### Text excerpt
'''

The case is rather interesting: Darcs was built with a very strong "theory" behind, the algebra of patches. The problem is that the merge process is still exponential in the worse case and that it is rather buggy. It is interesting that the software is both slow and bug ridden. It is tempting to infer something about Haskell, at least to counter the hypothesis that pure functional programming makes it relatively easy to write bug-free programs. Perhaps this should be taken into account the next time someone looks down on setf. Well, I do like Haskell, just not as much as I love Lisp.

The last thing I would like to mention is that I like the idea to insulate imperative code from functional/algorithmic code (but this is something I suggest with every language). However being forced to do that is not necessarily a good idea. In fact, it makes Haskell quite harder to pick up and has the paradoxical effect that if you are a developer good enough to code in Haskell, you probably already know how to separate side-effected code from side-effect free code. Besides, although I like purity (to some extent), I'm not sure whether state monads should be considered stateless. I mean, a state monad implements state in a nice functional construct, mathematically sound and pure. In fact they are almost seen as an executable transaltion of the declarative semantics of a stateful program. Consequently, I'm not sure whether frequent use of state monads is really an improvement over carefully used stateful programming.

'''

### Data records
'''

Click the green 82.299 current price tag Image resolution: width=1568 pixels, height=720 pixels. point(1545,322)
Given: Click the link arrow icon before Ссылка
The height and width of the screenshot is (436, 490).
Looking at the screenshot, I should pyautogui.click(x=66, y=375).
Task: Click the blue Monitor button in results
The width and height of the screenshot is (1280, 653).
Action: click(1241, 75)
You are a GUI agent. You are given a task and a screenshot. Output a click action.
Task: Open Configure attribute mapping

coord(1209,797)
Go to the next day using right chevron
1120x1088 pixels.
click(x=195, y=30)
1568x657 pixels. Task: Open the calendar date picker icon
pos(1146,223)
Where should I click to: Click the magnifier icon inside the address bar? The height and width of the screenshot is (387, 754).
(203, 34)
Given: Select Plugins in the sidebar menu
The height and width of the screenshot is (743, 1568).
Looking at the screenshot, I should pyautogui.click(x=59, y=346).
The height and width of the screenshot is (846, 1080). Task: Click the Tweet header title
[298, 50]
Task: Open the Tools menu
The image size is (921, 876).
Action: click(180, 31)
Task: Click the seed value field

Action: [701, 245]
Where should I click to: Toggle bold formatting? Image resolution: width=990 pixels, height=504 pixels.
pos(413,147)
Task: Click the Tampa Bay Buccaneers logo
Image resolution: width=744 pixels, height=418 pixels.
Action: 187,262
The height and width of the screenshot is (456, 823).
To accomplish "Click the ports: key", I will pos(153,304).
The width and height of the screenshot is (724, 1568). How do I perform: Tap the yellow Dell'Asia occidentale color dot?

'''

### What the exercise asks
Copy word for word the part of the text on Darcs and Haskell from "The case is" up to and including "I love Lisp.". The listing comes from a source unrelated to the text on Darcs and Haskell.

### Output below
The case is rather interesting: Darcs was built with a very strong "theory" behind, the algebra of patches. The problem is that the merge process is still exponential in the worse case and that it is rather buggy. It is interesting that the software is both slow and bug ridden. It is tempting to infer something about Haskell, at least to counter the hypothesis that pure functional programming makes it relatively easy to write bug-free programs. Perhaps this should be taken into account the next time someone looks down on setf. Well, I do like Haskell, just not as much as I love Lisp.